More than 4,000 people have now died as a result of the coronavirus outbreak and measures to contain the spread have hit supply chains, the travel industry and other sectors of the economy.

With worries growing the disease could tip the global economy into recession, governments and central banks are scrambling to limit the damage.

While Sweden, which has more than 350 COVID-19 cases, has not seen widespread disruption, the government has forecast the disease will nevertheless crimp economic growth this year to around 0.8%, about 0.3% lower than it would otherwise have been.

Finance Minister Magdalena Andersson told a news conference on Wednesday the government had not changed its forecast, but that “the risks are clearly on the downside”.

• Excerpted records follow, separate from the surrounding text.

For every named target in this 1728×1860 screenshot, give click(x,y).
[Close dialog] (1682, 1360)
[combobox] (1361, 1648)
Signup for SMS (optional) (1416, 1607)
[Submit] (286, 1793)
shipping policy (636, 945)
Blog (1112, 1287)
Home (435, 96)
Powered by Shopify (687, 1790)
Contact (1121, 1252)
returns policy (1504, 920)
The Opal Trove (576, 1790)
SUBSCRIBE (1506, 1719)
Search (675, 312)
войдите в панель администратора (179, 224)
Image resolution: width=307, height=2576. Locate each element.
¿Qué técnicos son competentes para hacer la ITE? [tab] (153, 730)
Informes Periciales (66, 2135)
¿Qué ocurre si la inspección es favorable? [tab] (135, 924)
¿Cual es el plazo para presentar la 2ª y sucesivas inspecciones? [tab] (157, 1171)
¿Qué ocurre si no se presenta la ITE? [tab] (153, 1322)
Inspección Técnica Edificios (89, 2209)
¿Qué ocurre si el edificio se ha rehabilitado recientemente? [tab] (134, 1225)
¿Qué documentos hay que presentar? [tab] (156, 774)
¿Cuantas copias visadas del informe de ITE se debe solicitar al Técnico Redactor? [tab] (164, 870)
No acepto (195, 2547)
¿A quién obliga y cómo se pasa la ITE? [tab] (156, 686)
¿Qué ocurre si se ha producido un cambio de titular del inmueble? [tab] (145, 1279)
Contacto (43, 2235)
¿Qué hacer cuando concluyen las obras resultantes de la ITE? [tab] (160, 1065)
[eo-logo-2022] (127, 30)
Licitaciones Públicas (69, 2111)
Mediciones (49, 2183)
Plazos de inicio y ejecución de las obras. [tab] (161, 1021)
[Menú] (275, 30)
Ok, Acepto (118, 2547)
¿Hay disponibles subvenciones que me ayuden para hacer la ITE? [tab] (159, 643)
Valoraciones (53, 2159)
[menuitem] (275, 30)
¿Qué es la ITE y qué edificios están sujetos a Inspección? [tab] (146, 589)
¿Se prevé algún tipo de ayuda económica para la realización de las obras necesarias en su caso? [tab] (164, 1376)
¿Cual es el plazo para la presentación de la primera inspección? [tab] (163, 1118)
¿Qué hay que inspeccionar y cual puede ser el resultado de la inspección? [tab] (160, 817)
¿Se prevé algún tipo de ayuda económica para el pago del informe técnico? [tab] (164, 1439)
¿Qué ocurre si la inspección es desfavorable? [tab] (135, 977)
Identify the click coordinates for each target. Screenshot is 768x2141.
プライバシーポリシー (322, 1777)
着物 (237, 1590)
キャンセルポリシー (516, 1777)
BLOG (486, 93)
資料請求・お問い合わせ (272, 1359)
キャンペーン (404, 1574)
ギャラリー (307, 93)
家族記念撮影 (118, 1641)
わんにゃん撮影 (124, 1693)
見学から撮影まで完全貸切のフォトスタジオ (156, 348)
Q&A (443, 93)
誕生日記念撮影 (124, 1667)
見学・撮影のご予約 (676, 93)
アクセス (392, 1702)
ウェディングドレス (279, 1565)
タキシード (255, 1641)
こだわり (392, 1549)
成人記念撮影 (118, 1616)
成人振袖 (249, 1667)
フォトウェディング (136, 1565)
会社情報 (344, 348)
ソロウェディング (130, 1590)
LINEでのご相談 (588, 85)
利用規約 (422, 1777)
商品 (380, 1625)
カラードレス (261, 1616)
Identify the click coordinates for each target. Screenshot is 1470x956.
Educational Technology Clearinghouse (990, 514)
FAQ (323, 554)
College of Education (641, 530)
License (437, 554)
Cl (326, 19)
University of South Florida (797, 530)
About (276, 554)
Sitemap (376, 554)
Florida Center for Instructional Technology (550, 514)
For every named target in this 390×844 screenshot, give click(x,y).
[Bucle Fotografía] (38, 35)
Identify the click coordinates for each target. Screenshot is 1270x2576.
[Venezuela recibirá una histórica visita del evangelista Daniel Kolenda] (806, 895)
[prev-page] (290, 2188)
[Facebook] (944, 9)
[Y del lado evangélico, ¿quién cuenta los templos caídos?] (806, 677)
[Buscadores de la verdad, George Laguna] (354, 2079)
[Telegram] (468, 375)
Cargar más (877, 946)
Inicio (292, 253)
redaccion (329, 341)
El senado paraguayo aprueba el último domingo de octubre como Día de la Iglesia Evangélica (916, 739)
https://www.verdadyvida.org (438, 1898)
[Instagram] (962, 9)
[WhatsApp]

The Finance Ministry said in a statement the bill included temporarily shelving employees’ sickness qualifying day, and temporarily allowing companies to defer payments of companies’ social contribution fees and employees’ provisional taxes.

It also brought forward an agreed scheme for shorter work weeks, partly funded by the government, to May 1 from Aug 1.

“Our estimate in the current situation, which may need to be changed, is that it will cost 3 billion crowns ($317.46 million)in extra expenditure and on top of that we have tax credits of tens of billions of crowns,” Andersson said.

The government had already promised an extra 5 billion crowns to local authorities in its upcoming spring mini-budget and Andersson said it could do more if needed.

While the government has stepped in quickly to support the economy, the central bank said this week it saw no immediate need for action.